The matter was settled! Domalde wanted to avenge himself and had involved Bölverk the Baldheaded as his assistant.

Gardar doubted that anyone else in the village would be willing to stand by Domalde after what had happened, but things like that were not easy to know. Men of misfortune like Domalde sometimes had more friends than they ought to have.

To crown it all, huge, threatening clouds were gathering in the sky. They were carbon-black, blocking out the sun and betokening bad weather. Gardar had nothing to use for protection. If he did not find something suitable, he would be forced to seek shelter when Thor came driving and the storm broke.

He had almost finished his food. The only thing he still had was the bulrush roots. He now and then stopped and sucked marrow from the roots. It was not the best time of the year to eat them, but for want of better they would do. He had gathered many roots; the quantity outweighed the seasonally low sustenance of the individual roots. At the same time he picked rose hips everywhere he could find them.

Now and then, Gardar stopped by an anthill. He put his hand into the hill. When he pulled it out it was filled with ants. He licked them up. They were tasty. In this way he satisfied his hunger. When the storm broke, he felt fine.

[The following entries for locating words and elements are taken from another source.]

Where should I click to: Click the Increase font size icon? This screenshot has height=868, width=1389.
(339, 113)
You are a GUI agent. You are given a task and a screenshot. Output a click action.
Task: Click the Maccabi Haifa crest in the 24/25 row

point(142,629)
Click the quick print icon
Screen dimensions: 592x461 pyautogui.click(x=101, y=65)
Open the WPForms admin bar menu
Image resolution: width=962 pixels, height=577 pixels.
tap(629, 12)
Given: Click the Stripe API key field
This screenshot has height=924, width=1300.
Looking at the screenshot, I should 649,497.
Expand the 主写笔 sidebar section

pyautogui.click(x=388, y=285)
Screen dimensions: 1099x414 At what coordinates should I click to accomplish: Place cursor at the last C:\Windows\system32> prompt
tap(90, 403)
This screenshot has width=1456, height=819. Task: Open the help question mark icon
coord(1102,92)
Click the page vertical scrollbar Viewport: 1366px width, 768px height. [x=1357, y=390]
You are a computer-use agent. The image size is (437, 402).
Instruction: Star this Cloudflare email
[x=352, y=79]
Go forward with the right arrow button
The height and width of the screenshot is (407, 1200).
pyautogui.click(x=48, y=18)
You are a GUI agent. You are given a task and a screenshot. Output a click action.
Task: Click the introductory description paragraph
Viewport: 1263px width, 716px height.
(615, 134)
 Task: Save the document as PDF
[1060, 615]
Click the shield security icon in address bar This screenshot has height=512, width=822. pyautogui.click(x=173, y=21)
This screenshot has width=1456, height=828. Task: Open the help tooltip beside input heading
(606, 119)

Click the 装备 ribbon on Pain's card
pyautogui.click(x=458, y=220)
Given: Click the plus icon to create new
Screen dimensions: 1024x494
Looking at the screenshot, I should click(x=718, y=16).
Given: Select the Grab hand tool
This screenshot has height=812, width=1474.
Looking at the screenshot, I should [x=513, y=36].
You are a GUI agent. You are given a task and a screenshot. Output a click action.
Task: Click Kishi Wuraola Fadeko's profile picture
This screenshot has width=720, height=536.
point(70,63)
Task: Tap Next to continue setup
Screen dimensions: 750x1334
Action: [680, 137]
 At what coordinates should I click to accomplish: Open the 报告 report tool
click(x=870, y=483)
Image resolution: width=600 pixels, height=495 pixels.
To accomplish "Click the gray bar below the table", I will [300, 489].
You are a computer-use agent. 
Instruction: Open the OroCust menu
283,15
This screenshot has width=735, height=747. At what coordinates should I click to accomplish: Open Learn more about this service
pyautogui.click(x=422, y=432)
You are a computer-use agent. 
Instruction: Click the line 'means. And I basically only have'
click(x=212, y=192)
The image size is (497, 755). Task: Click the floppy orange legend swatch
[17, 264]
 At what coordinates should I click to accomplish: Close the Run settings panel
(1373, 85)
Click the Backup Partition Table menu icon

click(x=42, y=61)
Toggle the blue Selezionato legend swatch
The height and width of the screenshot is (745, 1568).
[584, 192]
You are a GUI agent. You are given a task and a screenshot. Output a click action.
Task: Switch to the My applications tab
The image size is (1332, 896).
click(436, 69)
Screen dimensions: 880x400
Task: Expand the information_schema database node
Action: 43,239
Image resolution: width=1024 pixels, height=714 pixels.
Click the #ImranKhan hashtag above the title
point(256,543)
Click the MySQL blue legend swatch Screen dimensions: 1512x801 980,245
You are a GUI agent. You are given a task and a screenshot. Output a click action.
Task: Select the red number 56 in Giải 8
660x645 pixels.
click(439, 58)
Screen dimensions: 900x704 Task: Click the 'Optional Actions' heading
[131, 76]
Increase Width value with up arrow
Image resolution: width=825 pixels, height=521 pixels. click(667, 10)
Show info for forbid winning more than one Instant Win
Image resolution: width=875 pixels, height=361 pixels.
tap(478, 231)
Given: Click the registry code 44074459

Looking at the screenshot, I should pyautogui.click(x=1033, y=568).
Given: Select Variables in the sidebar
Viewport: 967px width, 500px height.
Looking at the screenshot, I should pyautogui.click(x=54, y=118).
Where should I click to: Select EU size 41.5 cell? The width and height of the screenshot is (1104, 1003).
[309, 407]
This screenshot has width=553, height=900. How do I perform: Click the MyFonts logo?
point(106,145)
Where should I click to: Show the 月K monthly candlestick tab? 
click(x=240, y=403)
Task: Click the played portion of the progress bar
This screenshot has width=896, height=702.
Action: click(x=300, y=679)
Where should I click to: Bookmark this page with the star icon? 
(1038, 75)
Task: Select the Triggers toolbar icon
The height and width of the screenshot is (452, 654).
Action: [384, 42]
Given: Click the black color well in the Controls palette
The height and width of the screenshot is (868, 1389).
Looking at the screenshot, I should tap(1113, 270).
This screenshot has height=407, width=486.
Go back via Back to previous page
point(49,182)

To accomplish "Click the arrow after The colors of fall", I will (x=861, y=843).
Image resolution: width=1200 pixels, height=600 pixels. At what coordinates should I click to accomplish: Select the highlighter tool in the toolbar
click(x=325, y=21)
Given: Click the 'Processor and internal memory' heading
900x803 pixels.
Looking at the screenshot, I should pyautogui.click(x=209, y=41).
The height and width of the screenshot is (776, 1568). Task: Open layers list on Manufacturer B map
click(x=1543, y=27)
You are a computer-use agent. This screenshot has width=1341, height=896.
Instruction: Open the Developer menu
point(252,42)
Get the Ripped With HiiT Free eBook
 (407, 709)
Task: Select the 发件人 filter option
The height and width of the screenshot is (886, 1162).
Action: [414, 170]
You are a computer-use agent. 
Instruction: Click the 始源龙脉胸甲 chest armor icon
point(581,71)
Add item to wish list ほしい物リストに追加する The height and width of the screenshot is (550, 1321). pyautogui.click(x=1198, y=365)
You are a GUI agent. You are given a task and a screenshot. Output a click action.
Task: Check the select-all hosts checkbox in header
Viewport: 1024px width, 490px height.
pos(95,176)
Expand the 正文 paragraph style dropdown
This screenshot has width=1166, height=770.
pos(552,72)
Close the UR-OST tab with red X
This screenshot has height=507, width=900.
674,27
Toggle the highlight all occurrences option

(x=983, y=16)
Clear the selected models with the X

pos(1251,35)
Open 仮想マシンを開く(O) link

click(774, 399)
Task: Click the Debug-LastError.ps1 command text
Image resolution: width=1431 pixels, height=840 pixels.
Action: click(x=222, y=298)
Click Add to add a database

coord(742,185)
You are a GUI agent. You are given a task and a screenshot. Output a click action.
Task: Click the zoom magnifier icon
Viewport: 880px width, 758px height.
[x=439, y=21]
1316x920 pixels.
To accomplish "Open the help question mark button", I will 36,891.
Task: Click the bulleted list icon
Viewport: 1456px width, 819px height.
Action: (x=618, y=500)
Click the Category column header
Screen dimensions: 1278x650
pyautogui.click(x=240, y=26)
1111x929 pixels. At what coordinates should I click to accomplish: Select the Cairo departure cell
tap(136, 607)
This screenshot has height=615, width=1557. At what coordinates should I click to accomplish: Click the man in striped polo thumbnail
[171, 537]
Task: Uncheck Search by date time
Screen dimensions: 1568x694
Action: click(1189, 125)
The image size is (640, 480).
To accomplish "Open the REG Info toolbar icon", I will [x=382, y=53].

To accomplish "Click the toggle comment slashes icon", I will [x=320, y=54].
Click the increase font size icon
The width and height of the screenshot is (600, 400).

He found a shelter under a huge spruce fir where the rain did not reach. There was a very strong wind and Thor hammered mightily in sky.

Now Gardar took it easy, for it was hardly probable that the two pursuers had been searching for him during the storm. They had no doubt sought protection, themselves, and looked after Bölverk’s wound. After a while, he had made rose hip soup, which he drank with great relish.

When he finally relaxed, Gardar discerned a movement in the downpour. He realized that he had been mistaken about his enemies. For what he had glimpsed for a very short moment was a human being, who was just some twenty ells from him.

Was he surrounded? Were Domalde and Bölverk on each side of the tree where he had taken shelter? He did not brood upon the question. He got to his feet, grasped his axe in a firm grip and rushed out into the pouring rain.

The person he had seen walked away from the tree. And judging from the back, the man was neither Domalde nor Bölverk. To his astonishment, he realized it was Einar the Caresser who was walking away from him. Gardar braced himself and caught up with the old sejdman.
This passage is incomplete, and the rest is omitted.